How 'Lethal Weapon' Wrote Off Clayne Crawford in Season 3 Premiere
By Philiana Ng
Warning: Spoiler alert! Do not proceed if you have not watched Tuesday's season three premiere of Lethal Weapon.
After Lethal Weapon star Clayne Crawfordwas fired in May over his on-set behavior, questions were raised over how the show would address his absence in the third season. Now, we have our answer.
In the sophomore finale of Fox's buddy cop drama, the fate of Crawford's Martin Riggs was left up in the air, after he was shot in the abdomen by his half-brother, Garrett (Peter Coventry Smith), and left to die. In the opening minutes of Tuesday's season three opener, a lifeless Riggs is wheeled into the hospital with his partner, a worried Detective Roger Murtaugh (Damon Wayans), by his side as doctors and nurses race against time to save him.
"It's going to be all right?" Murtaugh asks the doctor after Riggs is wheeled in, but the look on the doc's face doesn't bode well.
Sometime later, the doctor comes out to break the tragic news to Murtaugh: They couldn't save Riggs.
"I'm sorry," the doctor says, somber.
With just two simple words, Murtaugh's world comes crashing down and he cries alone in the hospital waiting room after receiving the devastating news of Riggs' death, unsure of what this means for him and his future at the Los Angeles Police Department.
But the show doesn't spend too much time in the days following Riggs' death, jumping forward in time six months and showing that Murtaugh is still having a difficult time grieving the passing of his friend and partner. Instead of going back into the office, Murtaugh has been investigating a possible new theory that Riggs' death is part of a larger conspiracy -- that he wasn't just killed by Garrett and that Garrett, who we learn died by suicide after shooting Riggs, may have actually been killed.
"Honestly, I think you're finding reasons to keep this case open because you want to keep Riggs alive," Dr. Maureen Cahill (Jordana Brewster) tells Murtaugh, who insists he's not grasping at straws. But sometimes, the truth stings.
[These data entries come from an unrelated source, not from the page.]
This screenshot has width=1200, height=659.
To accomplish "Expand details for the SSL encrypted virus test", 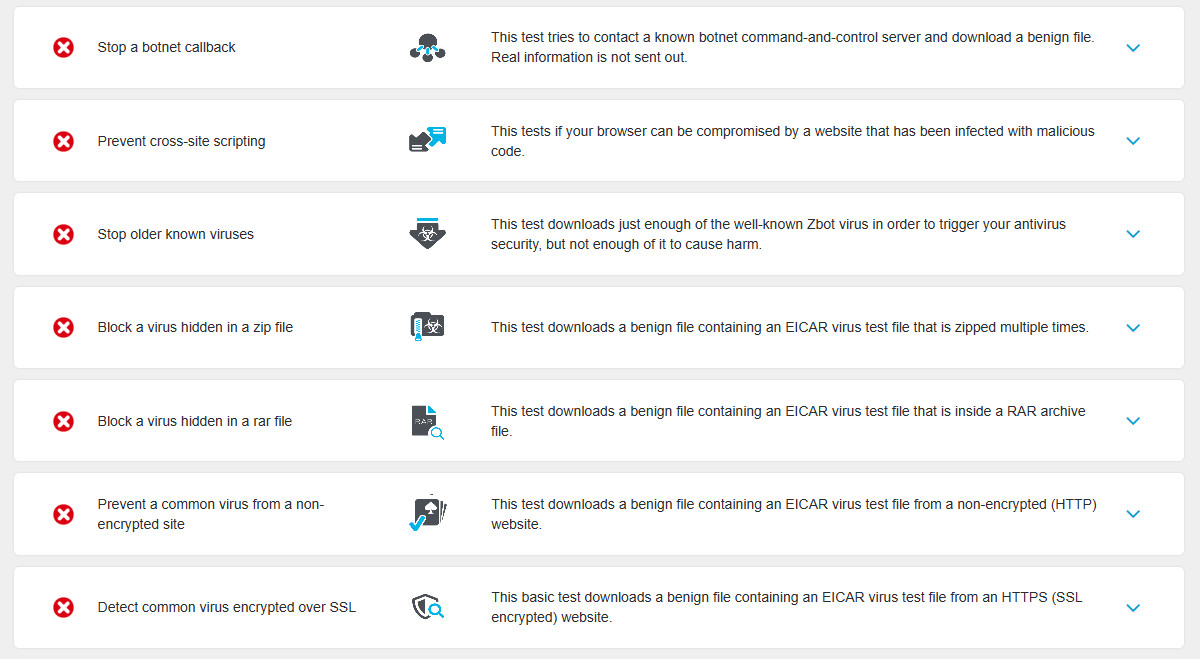I will (x=1133, y=608).
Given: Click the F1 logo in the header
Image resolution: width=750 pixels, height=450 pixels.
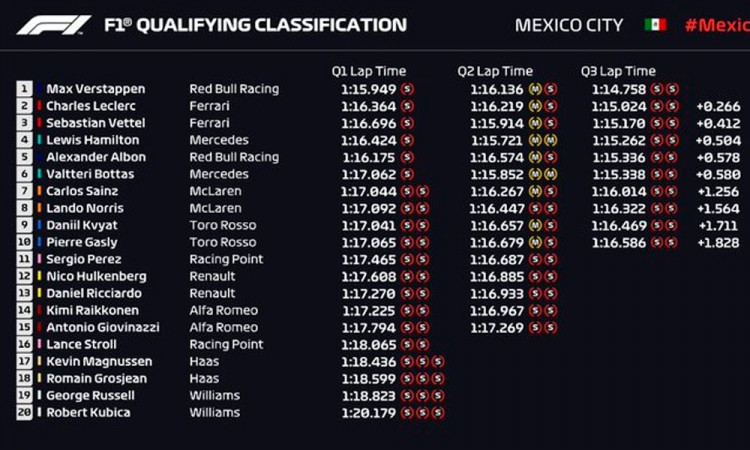Looking at the screenshot, I should click(53, 25).
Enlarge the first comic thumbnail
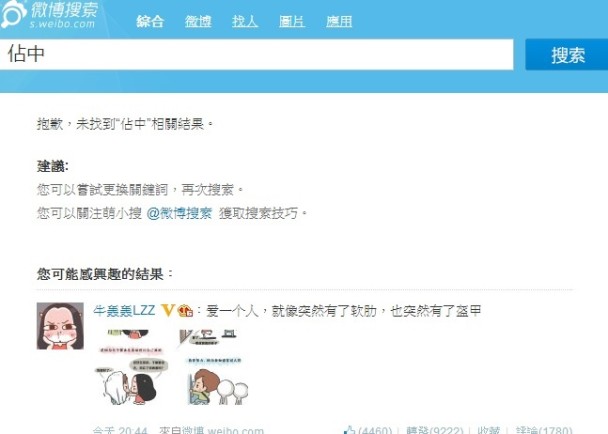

It isn't until Murtaugh is shown a confession video from Garrett, where he admits to killing Riggs, that things start to become real for the detective -- that his six-month investigation may have been for naught. "I ain't asking for forgiveness," Garrett says in the grainy video. "I know it's caused some people pain. I thought you should know the truth." That evening, Murtaugh comes to grips with the fact that he needs to let the Riggs case go for good. "I was just trying to keep the case alive because I was afraid to let him go," Murtaugh tells his family. "It wasn't a conspiracy, no bigger story. He was just killed by an angry kid with a gun."
Just when you think Murtaugh is coming out on the other side, he makes the rash declaration that he's done being a detective, burning his badge in the fire, alongside the months of evidence he's accrued since Riggs died. Murtaugh's wife, Trish (Keesha Sharp), pleads with him to start to "move forward" and tells him Riggs' death doesn't have to be "meaningless," handing him his burnt detective badge. Of course, Murtaugh's true calling is bringing down the guilty and helping the innocent -- and he's back in action with the newly promoted Detective Wesley Cole (Seann William Scott), his new partner.
But it's clear Murtaugh's grief over Riggs won't go away any time soon -- and it's understandable; the two were close. At the end of the hour, Murtaugh finally gets around to cleaning out Riggs' desk, jokingly complaining over the amount of booze stashed away in the drawers to a makeshift Riggs, which consists of a hat, aviators and a post-it of his mustache. "I'm sorry I wasn't there that day. Wish I was by your side. Maybe I could have uh... I don't know... But I'm going to regret it for the rest of my life because I love you," a tearful Murtaugh apologizes to Riggs.
Later, Murtaugh and Cole have a heartfelt moment that sets the tone for what Lethal Weapon will be from now on. "I take this partnership very seriously," Murtaugh tells Cole, who acknowledges he has "some big shoes to fill." "I can't ever replace him, so I won't even try. But I want to make this work," Cole says.
In an interview with ET in August, Scott said it's been a blast working with Wayans on set so far. "We hang out all the time on set and he's always making me laugh. It's been so much fun to hang out with him and work with him," he said. "The first time we met was in Matt Miller's office, who is the creator of the show, and immediately we started to laugh and we could tell we were going to have a ball."